The material below holds pictures, which are to be left out; copy exactly the lines from the one with "Task: Toggle show all characters pilcrow icon" through the one with "the Google services".

*Dataset records*

——

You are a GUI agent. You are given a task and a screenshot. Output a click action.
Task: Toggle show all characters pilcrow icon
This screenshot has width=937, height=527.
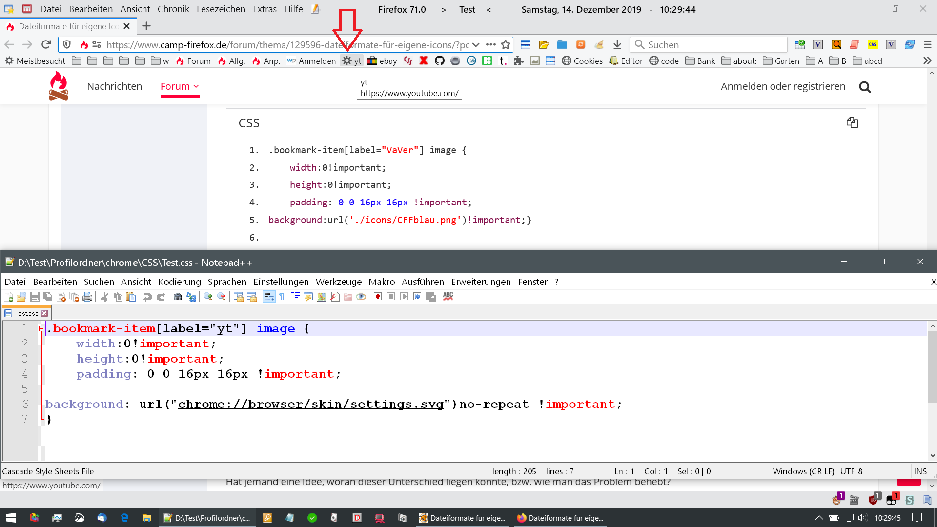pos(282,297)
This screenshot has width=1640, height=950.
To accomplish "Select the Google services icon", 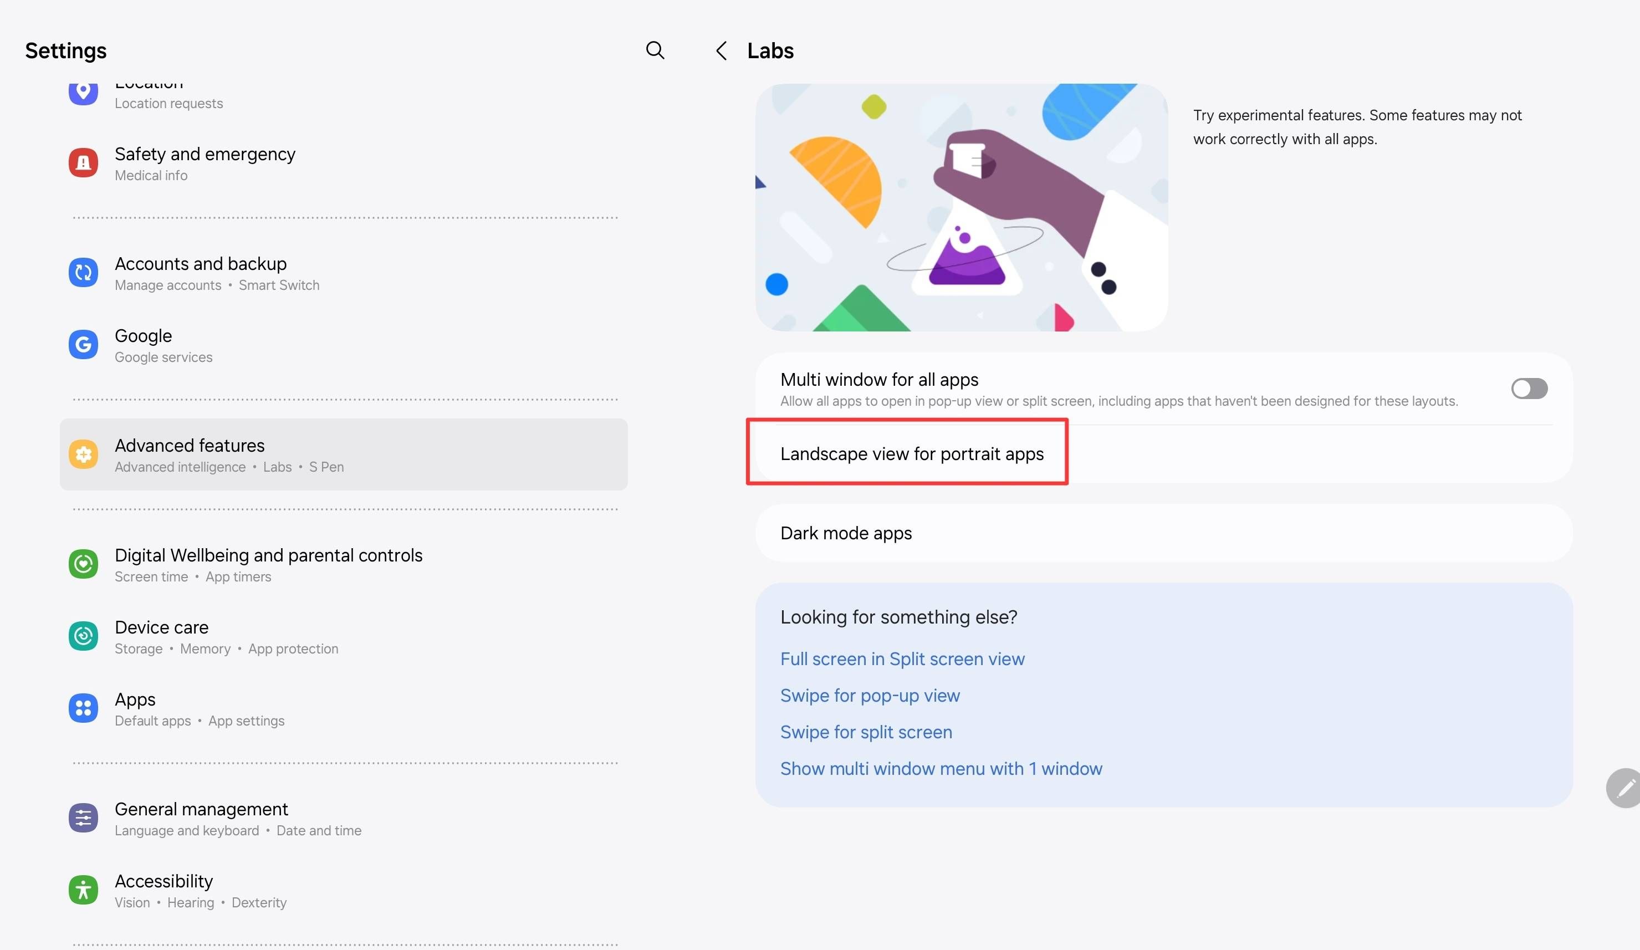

——

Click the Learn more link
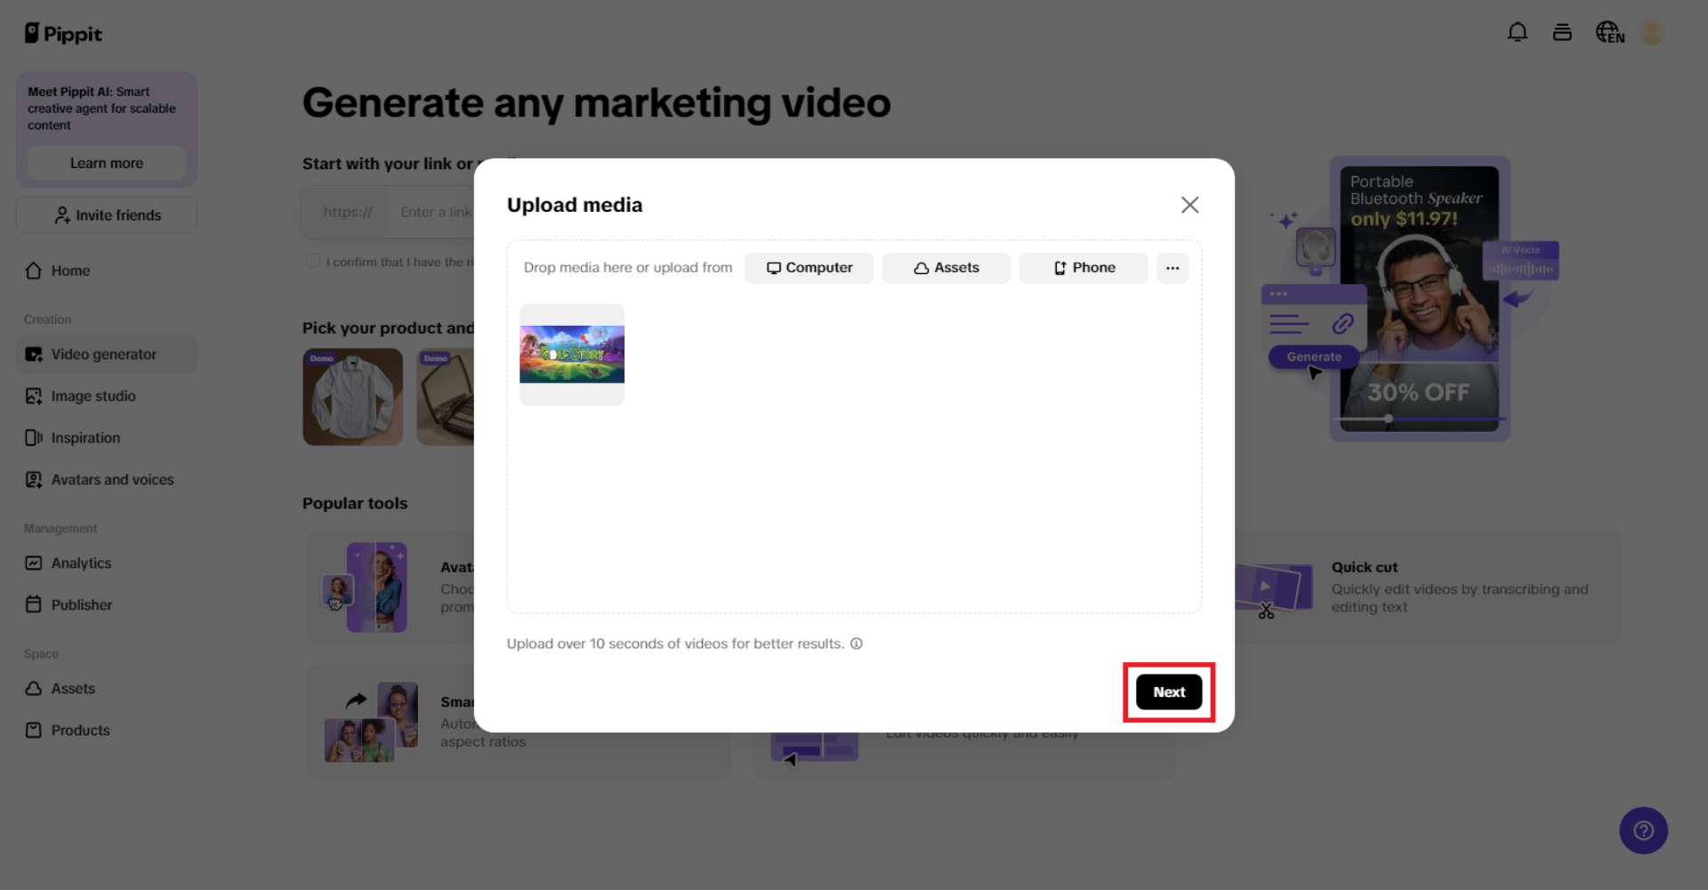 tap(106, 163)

——

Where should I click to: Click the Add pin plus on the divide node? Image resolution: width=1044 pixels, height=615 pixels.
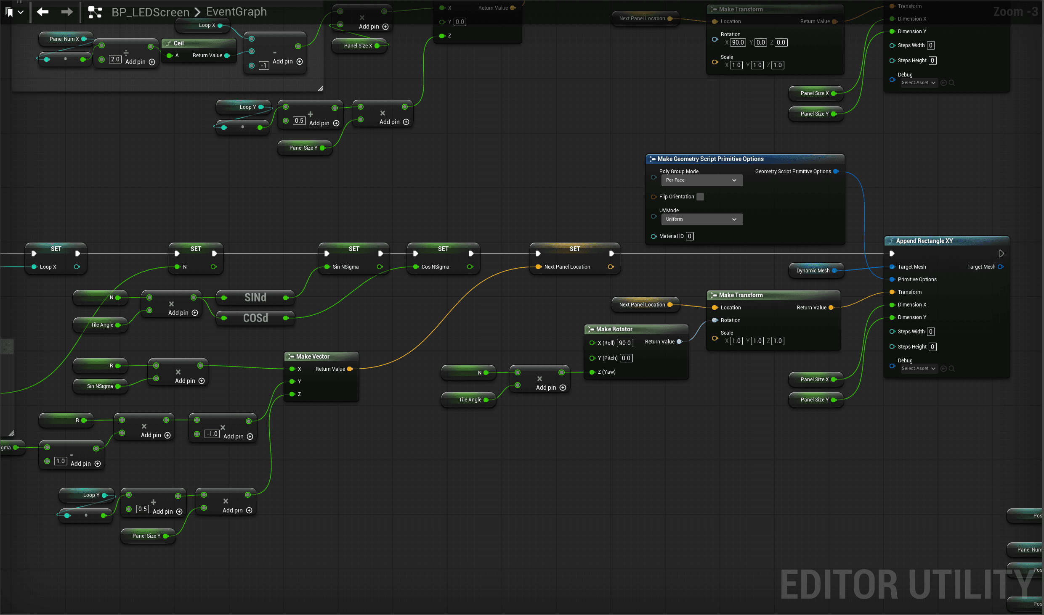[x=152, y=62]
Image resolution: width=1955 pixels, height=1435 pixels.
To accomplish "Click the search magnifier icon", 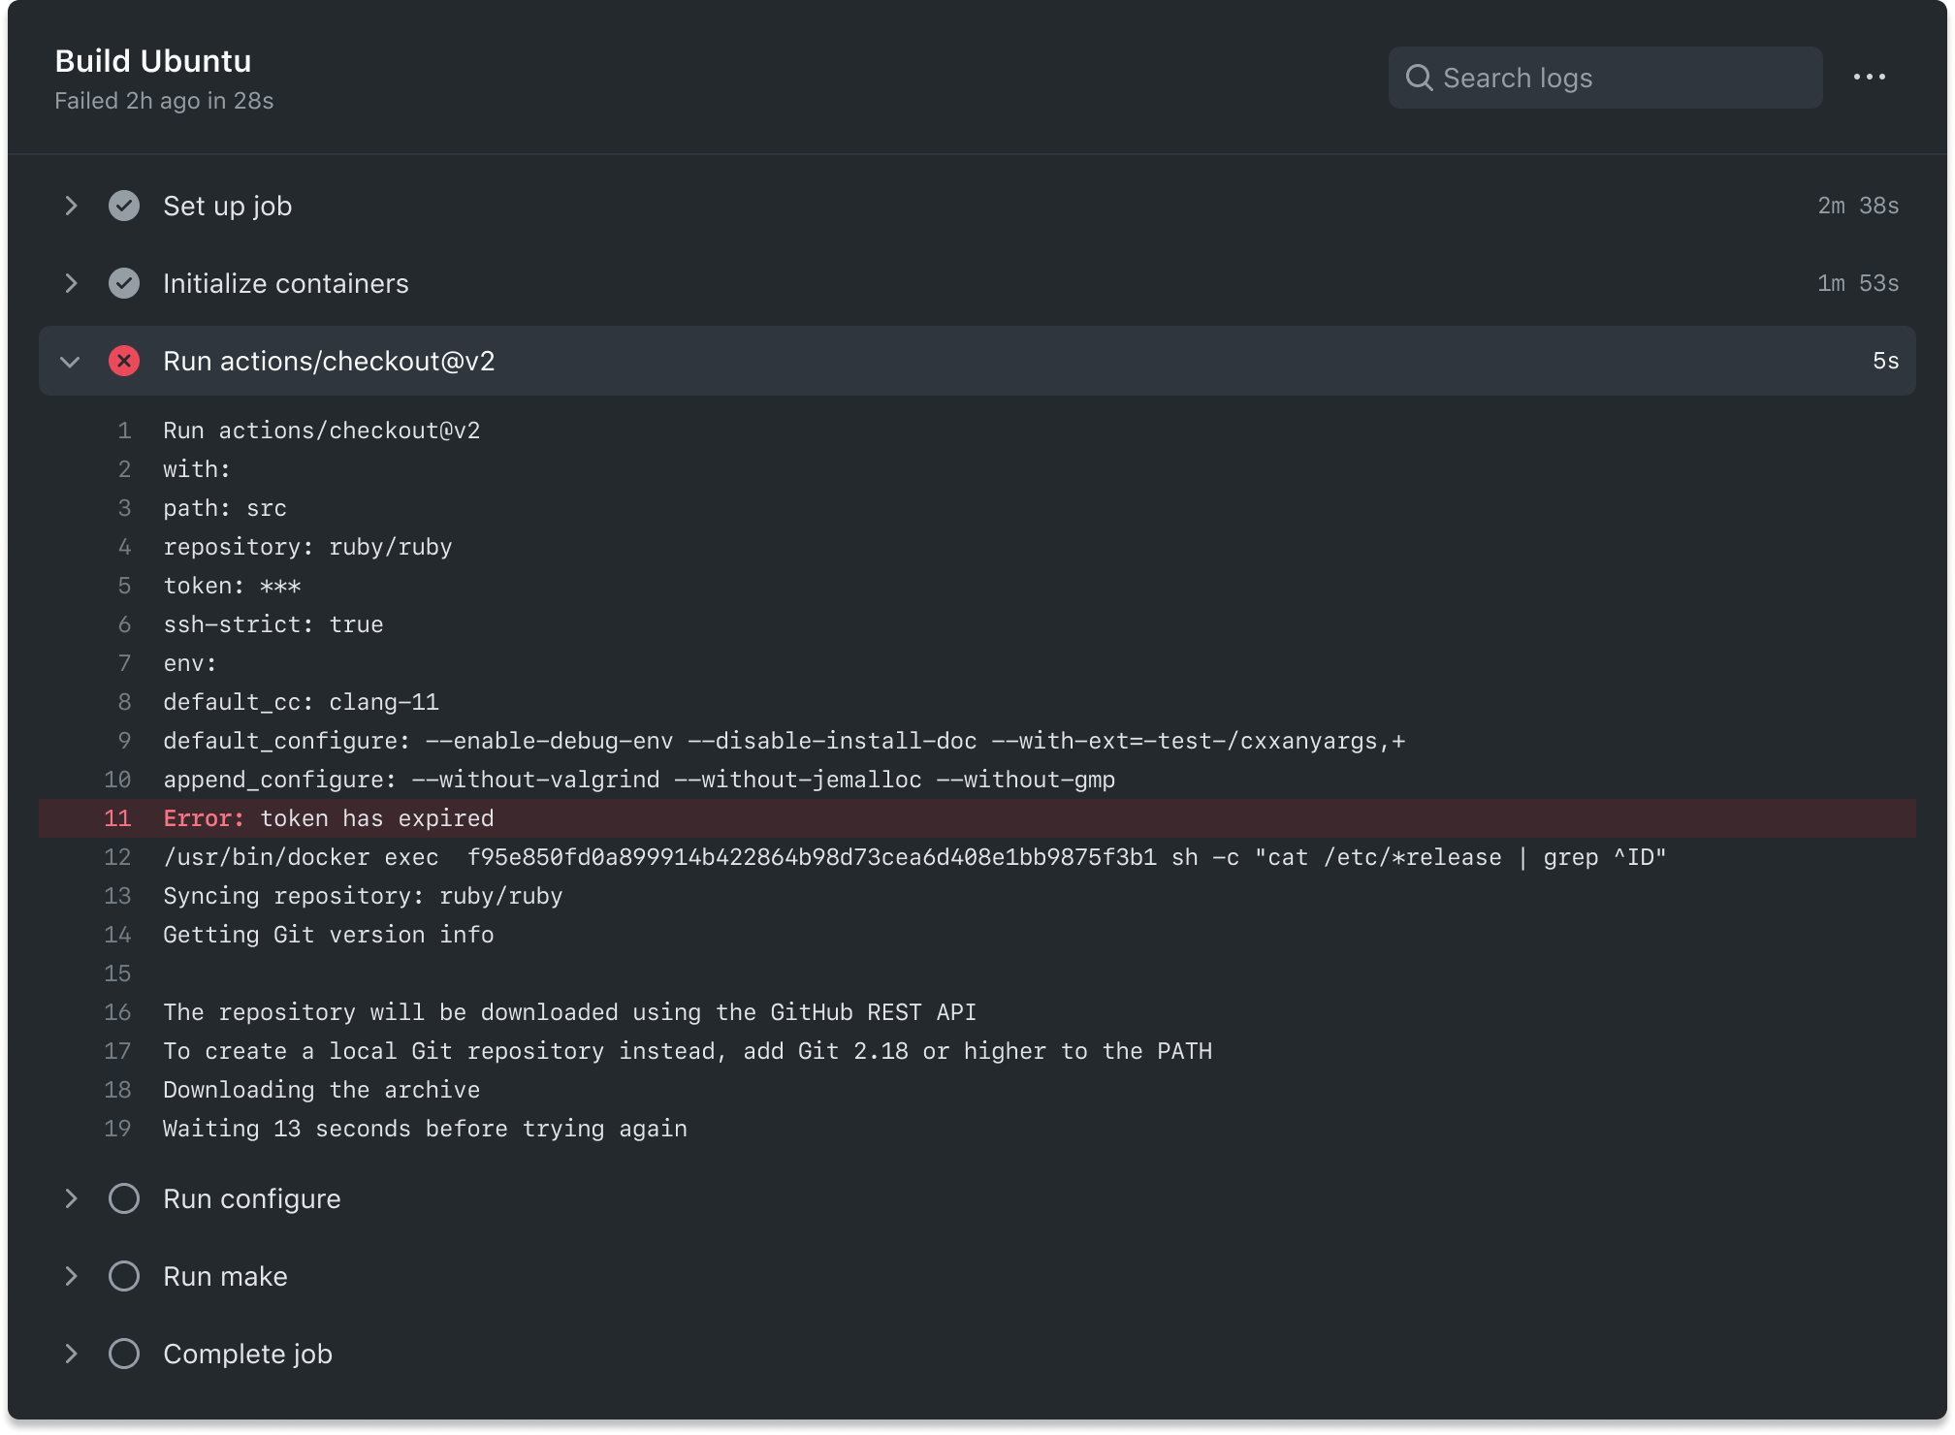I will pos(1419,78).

——

*Task answer*
Task: Toggle show all characters pilcrow icon
This screenshot has width=937, height=527.
pos(282,297)
This screenshot has width=1640, height=950.
To accomplish "Select the Google services icon", 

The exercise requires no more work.